What alternatives do I have for telephony if my LEC says the Central Office has an issue?

Solution 1:

I'm not sure if you are asking for DR advice in your situation or a more permanent solution.

However, for DR, I would HIGHLY recommend Telecom Recovery

We use them and love their service.

Our local provider has failover (either automatic or we can force manual) to send our DID 100 blocks to multiple 888 numbers at Telecom Recovery that are tied into a software PBX that allows for automatated attendant, fax, conference calling, hunt groups, etc. You setup people's cell phones, home phones, remote office lines, etc. and then tell the software PBX where to route the calls.

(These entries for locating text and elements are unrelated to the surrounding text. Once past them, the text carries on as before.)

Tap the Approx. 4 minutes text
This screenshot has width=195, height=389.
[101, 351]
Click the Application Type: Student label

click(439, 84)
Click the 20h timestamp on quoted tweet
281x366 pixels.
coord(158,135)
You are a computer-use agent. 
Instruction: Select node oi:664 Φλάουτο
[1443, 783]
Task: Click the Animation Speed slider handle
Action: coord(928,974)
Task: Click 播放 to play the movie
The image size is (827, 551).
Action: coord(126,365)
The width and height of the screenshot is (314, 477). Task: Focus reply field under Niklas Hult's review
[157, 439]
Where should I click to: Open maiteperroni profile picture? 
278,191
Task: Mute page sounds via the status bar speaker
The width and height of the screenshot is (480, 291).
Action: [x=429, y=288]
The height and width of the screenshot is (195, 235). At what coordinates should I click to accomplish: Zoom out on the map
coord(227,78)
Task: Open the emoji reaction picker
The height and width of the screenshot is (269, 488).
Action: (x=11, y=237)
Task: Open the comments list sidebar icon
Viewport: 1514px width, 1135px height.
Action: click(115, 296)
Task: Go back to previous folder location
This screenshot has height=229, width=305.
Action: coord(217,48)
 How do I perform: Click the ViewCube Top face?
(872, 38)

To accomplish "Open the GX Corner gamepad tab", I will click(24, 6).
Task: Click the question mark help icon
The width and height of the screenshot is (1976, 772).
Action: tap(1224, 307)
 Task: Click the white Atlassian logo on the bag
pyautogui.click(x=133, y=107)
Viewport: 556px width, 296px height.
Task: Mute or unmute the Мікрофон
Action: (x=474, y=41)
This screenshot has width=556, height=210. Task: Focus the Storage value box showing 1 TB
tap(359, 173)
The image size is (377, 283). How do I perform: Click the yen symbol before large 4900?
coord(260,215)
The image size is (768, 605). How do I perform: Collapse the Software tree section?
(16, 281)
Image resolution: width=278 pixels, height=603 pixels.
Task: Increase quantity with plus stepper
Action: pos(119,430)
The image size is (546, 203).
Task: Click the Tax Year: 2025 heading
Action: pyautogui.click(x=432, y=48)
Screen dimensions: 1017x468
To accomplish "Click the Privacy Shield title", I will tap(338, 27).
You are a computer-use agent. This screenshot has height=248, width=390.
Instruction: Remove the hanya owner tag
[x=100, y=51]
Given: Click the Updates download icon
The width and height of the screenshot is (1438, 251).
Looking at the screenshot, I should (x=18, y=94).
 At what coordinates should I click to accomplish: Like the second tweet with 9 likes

So when local PRIs are down, we run off this DR system and customers/etc. can still reach us. Outbound calling is still limited to cell phones (or internal desk to desk on the existing PBX), but that's cool with us.

(NOTE: not trying to push product, they have just done a great job for us and this might help others)

Solution 2:

How about cellphones and a bucketload of SIM cards?

OR. Depending on how dirty you want to get.. Have you got a fibre connection (dark, ideally) to the datacenter?

Get a pair of Optical Add/Drop multiplexers. Put one in the DC, put one in the Office. In the datacentre, have Verizon supply you with ISDN over fibre. Plug it into the OADM. In the office, you'll need to configure the other half of the mux pair to break that ISDN wavelength out back to an ISDN converter.

I had a quick google about, and there's a whole bunch of different brands of ISDN to ethernet converter, and ISDN to IP converter (or TDM to IP). There's even some that'll convert ISDN to MPLS frames, and back again.. So even though you're not doing VoIP (Although, frankly, this is probably the route i'd be going down), there's still options, so long as you can get a circuit into the datacentre (and you can get data service from there).

It appears (from more googling) that the magic keyword is "TDM over IP", or "Circuit Emulation". There's even some Cisco routers that can do it.. Apparently the 3660 Multiservice platform, with some specialist Network Modules.

Found another TDMoIP platform

Solution 3:

Would you be looking for a workaround or a replacement for the faulty service?

Replacement: If you can get an additional data line put in, you reserve it for telephony and you can run VoIP across that. This can be a line out to a dedicated provider that deals with telephony themselves and you can get good quality from that. There are "hosted telephony" providers out there and VoIP doesn't have to mean "Skype on a bad day over a dial up" line quality.

Workaround: It's difficult to know what to suggest if you don't think the sort of VoIP providers that run across the standard Internet connection will cut it (though again, if you have the bandwidth and can configure decent QoS to a decent provider you might be surprised). Other than that, it's Longneck's suggestion.